EXERCISE REQUIREMENTS :: The expected output is the data itself, duplicated in full.

RECORD EXTRACTS ::

********

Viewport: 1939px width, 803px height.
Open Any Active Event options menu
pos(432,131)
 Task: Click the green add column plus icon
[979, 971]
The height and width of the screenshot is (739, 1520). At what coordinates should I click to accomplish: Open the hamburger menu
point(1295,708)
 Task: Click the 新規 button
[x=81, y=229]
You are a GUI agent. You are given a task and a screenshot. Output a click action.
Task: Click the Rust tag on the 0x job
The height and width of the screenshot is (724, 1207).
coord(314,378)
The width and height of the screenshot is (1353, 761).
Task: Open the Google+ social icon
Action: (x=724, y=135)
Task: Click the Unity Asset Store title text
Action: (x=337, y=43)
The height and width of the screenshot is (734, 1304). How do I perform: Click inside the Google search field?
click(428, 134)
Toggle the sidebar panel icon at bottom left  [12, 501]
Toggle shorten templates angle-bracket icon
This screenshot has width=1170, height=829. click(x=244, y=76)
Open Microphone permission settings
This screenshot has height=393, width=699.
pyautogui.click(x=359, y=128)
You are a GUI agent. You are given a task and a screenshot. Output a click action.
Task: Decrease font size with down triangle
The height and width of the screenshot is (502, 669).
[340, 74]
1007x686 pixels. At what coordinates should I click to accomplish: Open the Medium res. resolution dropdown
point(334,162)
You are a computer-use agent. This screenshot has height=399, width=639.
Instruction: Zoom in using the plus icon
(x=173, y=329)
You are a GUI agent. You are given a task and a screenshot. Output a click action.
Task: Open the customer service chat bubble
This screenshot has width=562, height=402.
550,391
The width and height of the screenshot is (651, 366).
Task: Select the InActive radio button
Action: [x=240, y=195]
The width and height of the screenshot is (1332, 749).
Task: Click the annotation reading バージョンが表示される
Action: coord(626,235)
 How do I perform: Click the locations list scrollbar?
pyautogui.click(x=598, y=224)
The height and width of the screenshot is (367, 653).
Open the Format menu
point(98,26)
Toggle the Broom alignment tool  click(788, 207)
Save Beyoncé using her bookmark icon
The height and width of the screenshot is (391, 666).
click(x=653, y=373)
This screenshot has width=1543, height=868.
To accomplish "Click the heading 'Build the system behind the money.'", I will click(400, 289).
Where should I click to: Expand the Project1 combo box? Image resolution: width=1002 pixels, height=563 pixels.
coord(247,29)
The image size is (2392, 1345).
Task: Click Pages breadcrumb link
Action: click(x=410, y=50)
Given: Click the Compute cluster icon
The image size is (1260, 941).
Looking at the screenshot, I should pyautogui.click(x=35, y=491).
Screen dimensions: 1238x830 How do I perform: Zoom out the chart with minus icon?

********

TASK RESULT ::
Viewport: 1939px width, 803px height.
Open Any Active Event options menu
pos(432,131)
 Task: Click the green add column plus icon
[979, 971]
The height and width of the screenshot is (739, 1520). At what coordinates should I click to accomplish: Open the hamburger menu
point(1295,708)
 Task: Click the 新規 button
[x=81, y=229]
You are a GUI agent. You are given a task and a screenshot. Output a click action.
Task: Click the Rust tag on the 0x job
The height and width of the screenshot is (724, 1207).
coord(314,378)
The width and height of the screenshot is (1353, 761).
Task: Open the Google+ social icon
Action: (x=724, y=135)
Task: Click the Unity Asset Store title text
Action: (x=337, y=43)
The height and width of the screenshot is (734, 1304). How do I perform: Click inside the Google search field?
click(428, 134)
Toggle the sidebar panel icon at bottom left  [12, 501]
Toggle shorten templates angle-bracket icon
This screenshot has width=1170, height=829. click(x=244, y=76)
Open Microphone permission settings
This screenshot has height=393, width=699.
pyautogui.click(x=359, y=128)
You are a GUI agent. You are given a task and a screenshot. Output a click action.
Task: Decrease font size with down triangle
The height and width of the screenshot is (502, 669).
[340, 74]
1007x686 pixels. At what coordinates should I click to accomplish: Open the Medium res. resolution dropdown
point(334,162)
You are a computer-use agent. This screenshot has height=399, width=639.
Instruction: Zoom in using the plus icon
(x=173, y=329)
You are a GUI agent. You are given a task and a screenshot. Output a click action.
Task: Open the customer service chat bubble
This screenshot has width=562, height=402.
550,391
The width and height of the screenshot is (651, 366).
Task: Select the InActive radio button
Action: [x=240, y=195]
The width and height of the screenshot is (1332, 749).
Task: Click the annotation reading バージョンが表示される
Action: coord(626,235)
 How do I perform: Click the locations list scrollbar?
pyautogui.click(x=598, y=224)
The height and width of the screenshot is (367, 653).
Open the Format menu
point(98,26)
Toggle the Broom alignment tool  click(788, 207)
Save Beyoncé using her bookmark icon
The height and width of the screenshot is (391, 666).
click(x=653, y=373)
This screenshot has width=1543, height=868.
To accomplish "Click the heading 'Build the system behind the money.'", I will click(400, 289).
Where should I click to: Expand the Project1 combo box? Image resolution: width=1002 pixels, height=563 pixels.
coord(247,29)
The image size is (2392, 1345).
Task: Click Pages breadcrumb link
Action: click(x=410, y=50)
Given: Click the Compute cluster icon
The image size is (1260, 941).
Looking at the screenshot, I should pyautogui.click(x=35, y=491).
Screen dimensions: 1238x830 How do I perform: Zoom out the chart with minus icon?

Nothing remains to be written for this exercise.